Half a dozen optional projects were also identified by Schnieder, including three sections of roadway that were overlaid within the last four years and three sections of gravel road that could be considered for paving.

Of the ideas he presented, Schnieder recommended using a half-cent sales tax to reconstruct CSAH 4 from CSAH 5 to Round Lake, or doing the two projects near Ellsworth (CSAH 6 from Rock County to U.S. 91 and CSAH 11 from CSAH 6 to U.S. 91).

Both the proposed roundabout in Worthington and the reconstruction of Diagonal Road from Oxford Street to I-90 could be done with County State Aid Highway construction funding, Schnieder said. The proposed roundabout likely wouldn’t be put on the list until 2022.

Following Schnieder’s presentation, Commissioner Justin Ahlers said he favored paving a four-mile stretch of Nobles County 54, between CSAH 15 and CSAH 13, which was on Schnieder’s list of optional projects. The road, in southern Little Rock and Ransom townships, is used extensively by gravel haulers from nearby pits.

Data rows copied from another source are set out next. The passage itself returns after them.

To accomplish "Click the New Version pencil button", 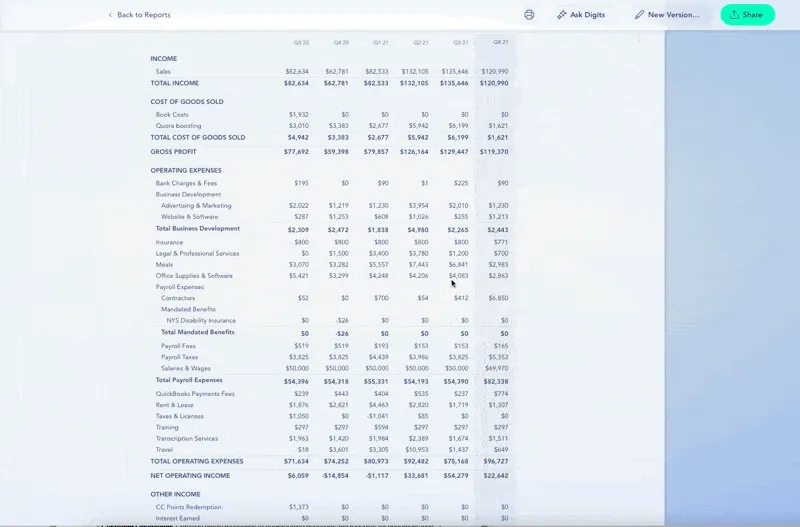I will pos(667,15).
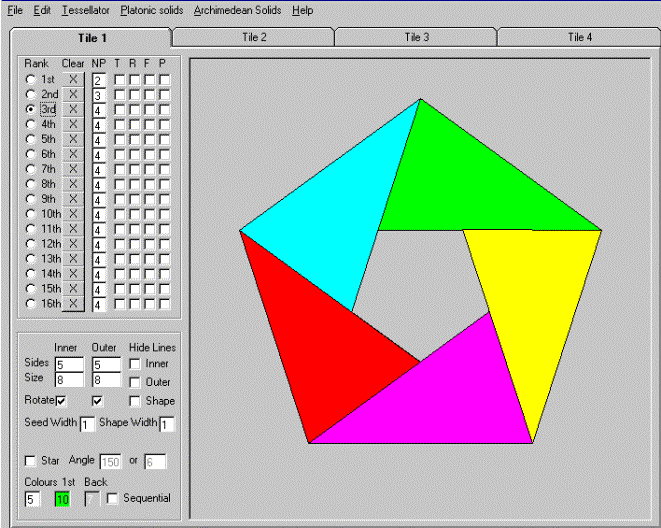Select the 2nd rank radio button

(x=32, y=94)
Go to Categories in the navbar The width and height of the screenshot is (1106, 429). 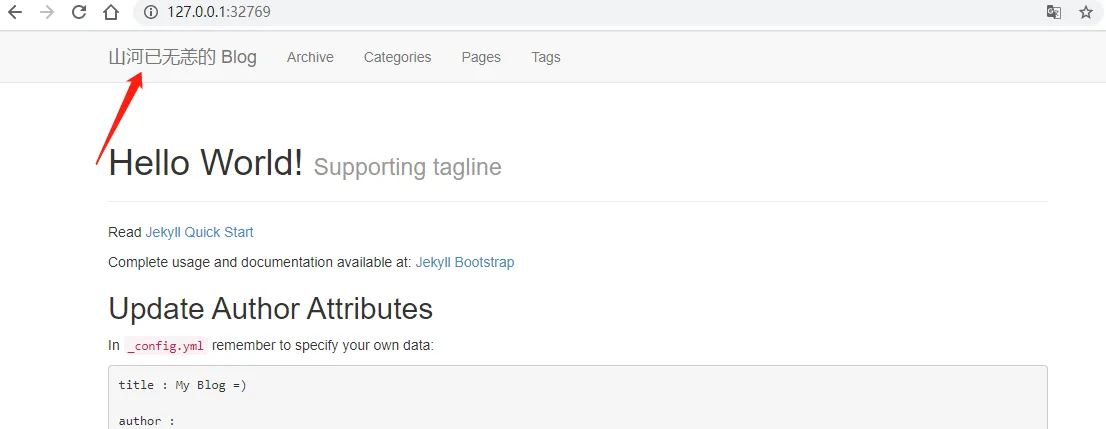(397, 57)
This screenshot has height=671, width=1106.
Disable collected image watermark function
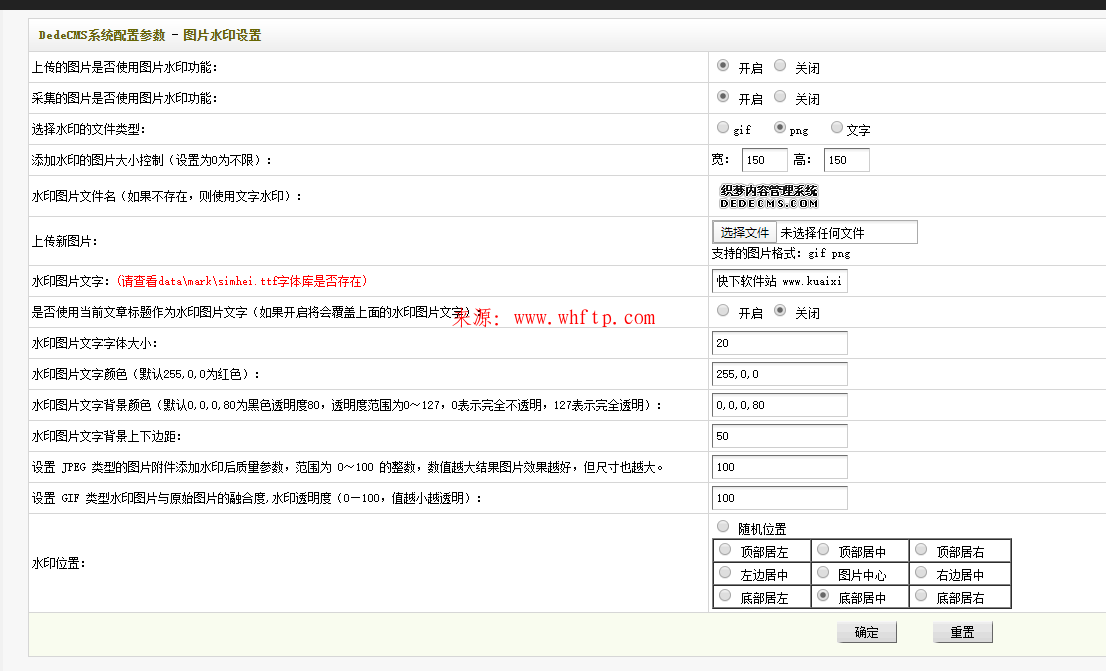click(780, 95)
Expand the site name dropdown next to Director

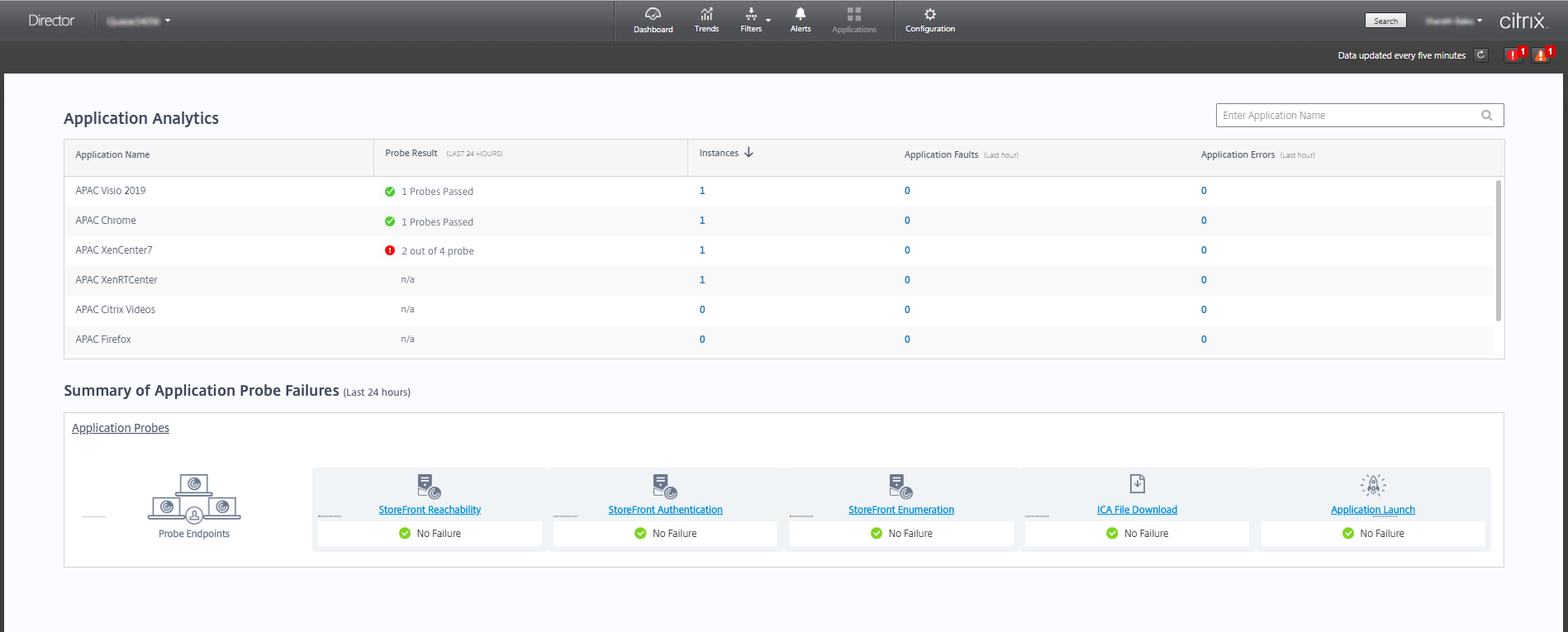[x=167, y=21]
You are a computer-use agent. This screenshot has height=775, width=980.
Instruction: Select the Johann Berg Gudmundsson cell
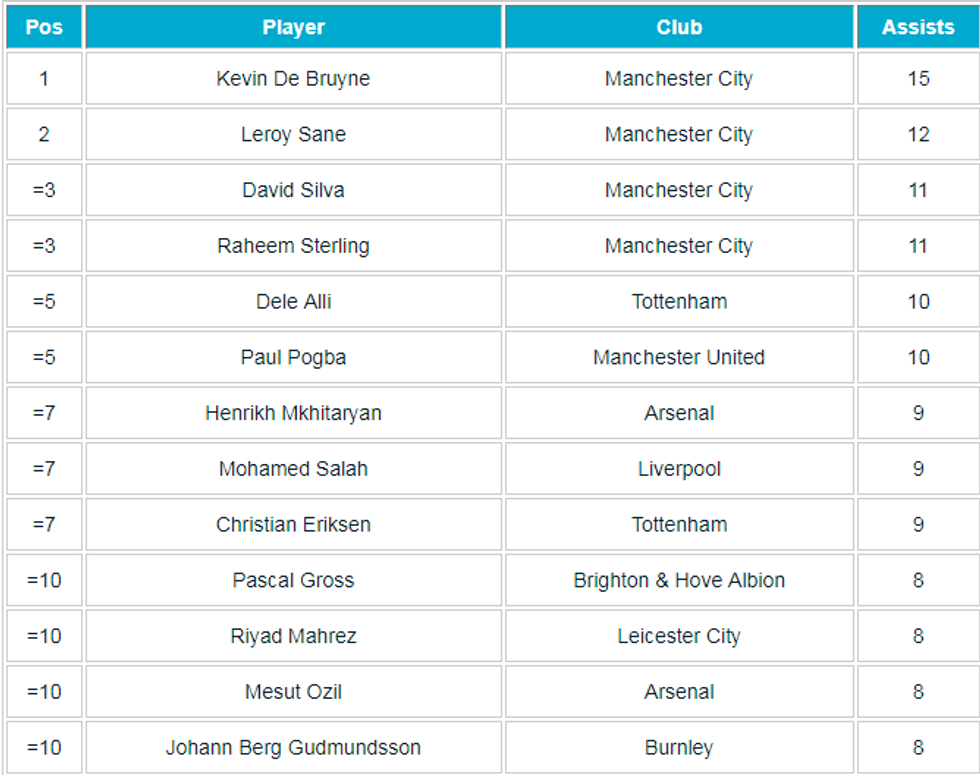(293, 747)
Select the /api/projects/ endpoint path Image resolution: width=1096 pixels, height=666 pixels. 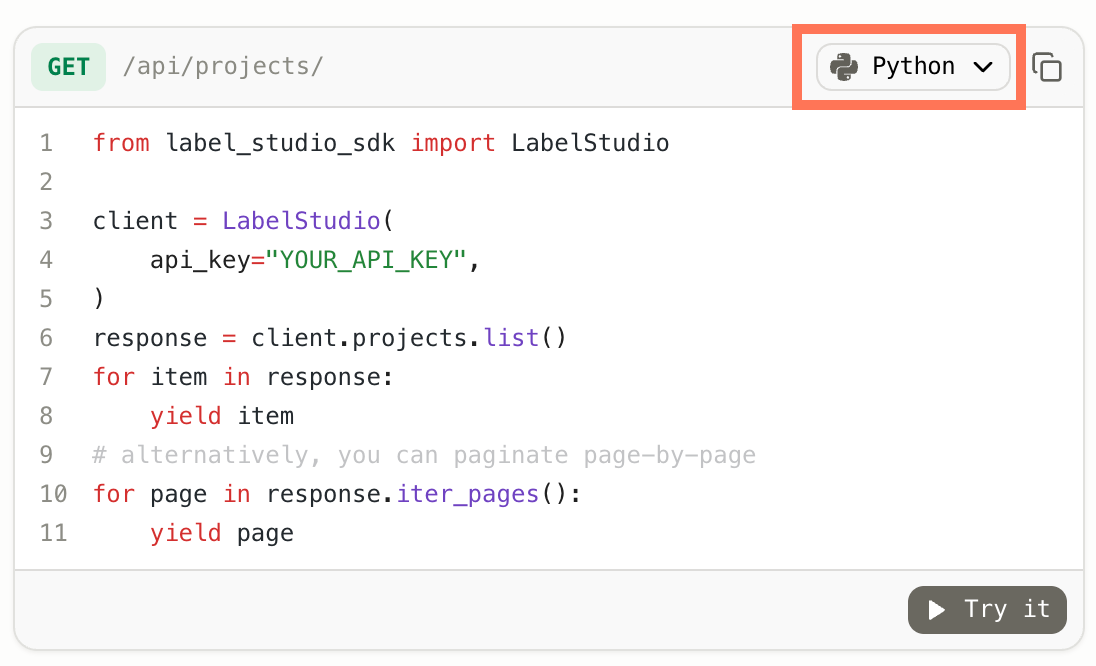[222, 67]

Ahlers asked if the county would be better off funding that project through a local option sales tax, since the county receives state funding for the County State Aid Highway system.

“I honestly think County Road 54 is a worthwhile project,” responded Schnieder. “I think we’ll have a lot less problems for material haulers.”

Commissioner Gene Metz asked about road widths, and whether improvements would include wider roads.

“We have a lot of roads with no shoulder now,” he said.

Schnieder said roads would be built with 12-foot driving lanes and four-foot shoulders, similar to other roadways the county has recently rebuilt.

Commissioner Matt Widboom, adding up the cost of the roads identified for reconstruction, asked how long the county would want to collect the local option sales tax.

“I would think you go out 10 years at the max,” replied Schnieder, adding that a decade from now, there will be new leadership in the county with potentially different ideas for prioritizing projects. Since the tax will expire when the list of identified projects is completed, the county board in place at that time could prioritize additional roads and host a public hearing if it wishes to renew the tax.

Widboom said he’d like to be aggressive on the projects, and in order to do that, the county would need to find a way to do a bigger bond. Schnieder said an increased wheelage tax could then be used to pay back interest on the bond.

Commissioner Donald Linssen, however, offered caution about implementing the array of taxes that would be added on to purchases.

“I think we have to go with either the $20 wheelage tax or the half-cent (sales tax),” Linssen said. “If people will support this, which I think they will, we have to be reasonable with what we’re doing.

“I just think you’re going to hear a lot if you go from $10 to $20 on the wheelage tax and add a half-cent sales tax,” he added. “I think you’re going to get pushback. There is a breaking point.”

While the half-cent sales tax could be implemented before the start of each quarter, the county would have to act on a wheelage tax increase before Aug. 1 to have it implemented at the start of the next year.

“In my opinion, I’m in favor of moving forward and having the hearing (on the half-cent sales tax),” Widboom said. “We’re just losing time and money.”